Please tally how many lines in the entries below include the word "beside", giving only the number.

Records to use —
+++++
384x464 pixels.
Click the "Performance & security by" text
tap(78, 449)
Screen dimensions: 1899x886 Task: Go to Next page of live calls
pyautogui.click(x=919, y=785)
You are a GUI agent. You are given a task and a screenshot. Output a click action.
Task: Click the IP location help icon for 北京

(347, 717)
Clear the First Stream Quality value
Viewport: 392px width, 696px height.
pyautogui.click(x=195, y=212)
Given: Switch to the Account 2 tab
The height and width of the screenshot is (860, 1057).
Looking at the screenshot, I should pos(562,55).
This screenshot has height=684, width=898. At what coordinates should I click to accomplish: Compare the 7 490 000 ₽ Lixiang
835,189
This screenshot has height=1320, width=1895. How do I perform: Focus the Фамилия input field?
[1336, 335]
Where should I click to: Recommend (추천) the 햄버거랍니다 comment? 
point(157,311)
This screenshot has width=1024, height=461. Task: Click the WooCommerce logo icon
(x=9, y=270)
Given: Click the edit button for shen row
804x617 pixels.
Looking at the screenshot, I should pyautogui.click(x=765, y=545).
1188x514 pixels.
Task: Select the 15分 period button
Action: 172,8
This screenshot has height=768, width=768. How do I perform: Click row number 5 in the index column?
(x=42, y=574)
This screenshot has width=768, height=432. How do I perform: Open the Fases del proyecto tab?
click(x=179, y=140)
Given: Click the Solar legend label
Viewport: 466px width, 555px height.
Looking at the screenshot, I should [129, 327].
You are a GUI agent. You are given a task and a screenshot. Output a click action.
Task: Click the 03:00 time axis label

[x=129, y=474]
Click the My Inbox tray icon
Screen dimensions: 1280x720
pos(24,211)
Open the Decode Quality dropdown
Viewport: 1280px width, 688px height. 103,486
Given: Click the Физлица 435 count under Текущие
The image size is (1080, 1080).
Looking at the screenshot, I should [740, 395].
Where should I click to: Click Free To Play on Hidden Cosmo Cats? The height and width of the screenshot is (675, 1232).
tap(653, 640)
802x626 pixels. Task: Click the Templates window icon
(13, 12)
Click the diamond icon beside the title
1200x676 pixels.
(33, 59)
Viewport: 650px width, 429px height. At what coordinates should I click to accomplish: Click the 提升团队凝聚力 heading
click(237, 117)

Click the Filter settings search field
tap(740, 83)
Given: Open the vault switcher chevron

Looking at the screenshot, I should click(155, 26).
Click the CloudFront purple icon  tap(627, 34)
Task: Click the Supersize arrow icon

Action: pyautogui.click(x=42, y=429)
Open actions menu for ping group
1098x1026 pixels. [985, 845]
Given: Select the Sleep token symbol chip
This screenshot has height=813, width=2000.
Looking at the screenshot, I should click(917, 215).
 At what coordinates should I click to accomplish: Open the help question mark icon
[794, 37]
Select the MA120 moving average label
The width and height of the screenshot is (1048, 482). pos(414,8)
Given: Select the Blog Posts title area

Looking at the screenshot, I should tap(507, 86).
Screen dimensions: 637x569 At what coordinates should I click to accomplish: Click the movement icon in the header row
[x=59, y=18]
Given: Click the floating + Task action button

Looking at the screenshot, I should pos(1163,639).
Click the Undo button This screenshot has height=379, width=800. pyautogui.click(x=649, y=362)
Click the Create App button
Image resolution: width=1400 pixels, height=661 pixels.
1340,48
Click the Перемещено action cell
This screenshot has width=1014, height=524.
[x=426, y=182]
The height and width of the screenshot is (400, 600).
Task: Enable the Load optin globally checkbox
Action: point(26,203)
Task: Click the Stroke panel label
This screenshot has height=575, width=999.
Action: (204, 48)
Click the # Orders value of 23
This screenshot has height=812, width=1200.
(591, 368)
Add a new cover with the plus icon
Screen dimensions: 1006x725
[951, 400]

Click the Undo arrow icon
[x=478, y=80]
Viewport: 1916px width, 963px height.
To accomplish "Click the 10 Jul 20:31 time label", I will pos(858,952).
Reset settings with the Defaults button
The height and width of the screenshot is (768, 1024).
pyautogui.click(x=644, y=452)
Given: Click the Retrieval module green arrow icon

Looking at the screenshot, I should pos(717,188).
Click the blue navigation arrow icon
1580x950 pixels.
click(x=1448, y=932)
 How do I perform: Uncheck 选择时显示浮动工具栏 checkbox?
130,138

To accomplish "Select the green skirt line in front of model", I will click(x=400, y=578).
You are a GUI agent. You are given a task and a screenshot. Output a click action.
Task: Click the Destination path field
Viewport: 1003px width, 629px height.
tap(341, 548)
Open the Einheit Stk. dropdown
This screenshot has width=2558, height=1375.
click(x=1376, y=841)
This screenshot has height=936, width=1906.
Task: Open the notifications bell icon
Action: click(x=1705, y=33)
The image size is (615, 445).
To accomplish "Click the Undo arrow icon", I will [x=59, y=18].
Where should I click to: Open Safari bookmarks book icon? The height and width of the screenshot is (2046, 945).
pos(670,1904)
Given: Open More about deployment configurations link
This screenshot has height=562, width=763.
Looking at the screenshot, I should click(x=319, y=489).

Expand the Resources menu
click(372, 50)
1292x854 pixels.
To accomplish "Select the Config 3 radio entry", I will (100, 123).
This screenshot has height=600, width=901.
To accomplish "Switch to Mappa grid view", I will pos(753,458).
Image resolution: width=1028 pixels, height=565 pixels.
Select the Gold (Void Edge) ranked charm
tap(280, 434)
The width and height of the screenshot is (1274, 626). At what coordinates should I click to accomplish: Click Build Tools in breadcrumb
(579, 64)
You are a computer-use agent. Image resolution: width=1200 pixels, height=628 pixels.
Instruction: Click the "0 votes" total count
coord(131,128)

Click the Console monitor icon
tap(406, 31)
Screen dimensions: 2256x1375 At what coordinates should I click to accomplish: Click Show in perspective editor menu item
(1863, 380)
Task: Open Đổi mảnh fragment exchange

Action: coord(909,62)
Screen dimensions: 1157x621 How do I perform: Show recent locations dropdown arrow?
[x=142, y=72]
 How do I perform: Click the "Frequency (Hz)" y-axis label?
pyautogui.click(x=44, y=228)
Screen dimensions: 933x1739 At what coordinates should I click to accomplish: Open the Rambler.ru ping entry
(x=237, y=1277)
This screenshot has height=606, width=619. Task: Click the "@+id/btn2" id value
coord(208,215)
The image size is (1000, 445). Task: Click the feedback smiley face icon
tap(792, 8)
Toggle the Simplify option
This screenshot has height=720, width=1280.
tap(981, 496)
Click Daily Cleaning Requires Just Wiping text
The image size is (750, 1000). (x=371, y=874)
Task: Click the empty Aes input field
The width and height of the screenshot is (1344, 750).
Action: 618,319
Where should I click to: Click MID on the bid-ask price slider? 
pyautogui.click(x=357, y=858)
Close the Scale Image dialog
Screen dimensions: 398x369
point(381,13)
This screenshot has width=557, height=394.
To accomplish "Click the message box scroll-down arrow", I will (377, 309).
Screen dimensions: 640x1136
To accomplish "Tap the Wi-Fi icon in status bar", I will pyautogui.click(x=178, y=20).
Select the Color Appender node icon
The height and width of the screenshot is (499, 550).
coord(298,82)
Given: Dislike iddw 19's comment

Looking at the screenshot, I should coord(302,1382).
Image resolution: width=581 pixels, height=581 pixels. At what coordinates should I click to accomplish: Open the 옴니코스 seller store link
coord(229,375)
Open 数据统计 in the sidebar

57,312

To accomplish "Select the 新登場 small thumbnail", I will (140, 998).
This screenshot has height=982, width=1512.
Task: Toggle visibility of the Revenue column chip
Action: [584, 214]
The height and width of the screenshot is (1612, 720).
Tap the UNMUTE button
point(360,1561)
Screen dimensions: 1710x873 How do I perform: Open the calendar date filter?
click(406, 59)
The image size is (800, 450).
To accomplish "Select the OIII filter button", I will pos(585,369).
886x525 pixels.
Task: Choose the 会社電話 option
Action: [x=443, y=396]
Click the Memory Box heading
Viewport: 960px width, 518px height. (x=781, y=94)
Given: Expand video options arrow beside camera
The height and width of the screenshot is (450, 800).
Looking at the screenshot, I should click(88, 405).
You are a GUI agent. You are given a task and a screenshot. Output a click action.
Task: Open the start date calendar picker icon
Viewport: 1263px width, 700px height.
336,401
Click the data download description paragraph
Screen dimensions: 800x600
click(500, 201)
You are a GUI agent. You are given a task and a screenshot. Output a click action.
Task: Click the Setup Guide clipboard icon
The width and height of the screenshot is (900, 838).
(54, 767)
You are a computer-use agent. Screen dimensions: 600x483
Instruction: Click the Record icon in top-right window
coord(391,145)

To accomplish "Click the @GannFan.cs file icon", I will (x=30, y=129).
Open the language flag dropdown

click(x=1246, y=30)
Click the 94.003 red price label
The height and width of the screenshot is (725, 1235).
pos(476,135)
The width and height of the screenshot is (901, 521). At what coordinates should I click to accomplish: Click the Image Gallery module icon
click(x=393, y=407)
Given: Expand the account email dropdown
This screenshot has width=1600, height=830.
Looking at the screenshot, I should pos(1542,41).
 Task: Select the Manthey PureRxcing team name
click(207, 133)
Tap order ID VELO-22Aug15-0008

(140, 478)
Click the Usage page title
+++++
Written response —
2